Saved data entries:
______________________________
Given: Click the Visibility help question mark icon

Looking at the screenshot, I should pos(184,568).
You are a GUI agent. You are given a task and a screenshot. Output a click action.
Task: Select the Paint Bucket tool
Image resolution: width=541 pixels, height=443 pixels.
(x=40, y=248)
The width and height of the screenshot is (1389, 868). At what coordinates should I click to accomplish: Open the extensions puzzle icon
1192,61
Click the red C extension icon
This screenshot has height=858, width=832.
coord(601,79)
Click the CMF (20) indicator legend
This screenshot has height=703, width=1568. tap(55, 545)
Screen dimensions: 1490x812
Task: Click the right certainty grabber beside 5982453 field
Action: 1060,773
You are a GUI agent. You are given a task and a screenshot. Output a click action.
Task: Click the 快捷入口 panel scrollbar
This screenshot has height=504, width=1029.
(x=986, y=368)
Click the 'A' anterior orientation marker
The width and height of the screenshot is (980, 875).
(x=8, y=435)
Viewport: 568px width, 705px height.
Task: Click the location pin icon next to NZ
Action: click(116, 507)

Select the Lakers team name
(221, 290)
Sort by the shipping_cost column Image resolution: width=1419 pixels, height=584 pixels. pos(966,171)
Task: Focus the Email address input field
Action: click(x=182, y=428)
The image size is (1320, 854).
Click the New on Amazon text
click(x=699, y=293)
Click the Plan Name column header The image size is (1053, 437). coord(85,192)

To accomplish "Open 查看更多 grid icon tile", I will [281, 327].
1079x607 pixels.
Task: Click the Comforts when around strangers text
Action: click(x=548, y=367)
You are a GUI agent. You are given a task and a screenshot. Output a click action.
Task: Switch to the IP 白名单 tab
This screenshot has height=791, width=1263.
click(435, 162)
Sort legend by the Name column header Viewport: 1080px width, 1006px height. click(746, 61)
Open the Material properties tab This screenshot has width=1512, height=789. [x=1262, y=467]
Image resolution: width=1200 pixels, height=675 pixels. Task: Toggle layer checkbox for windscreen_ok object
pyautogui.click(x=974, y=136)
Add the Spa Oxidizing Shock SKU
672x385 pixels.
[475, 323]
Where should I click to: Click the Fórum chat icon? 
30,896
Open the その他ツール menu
______________________________
Only a number should be given in reply: how many lines in the entries above hold "size".

2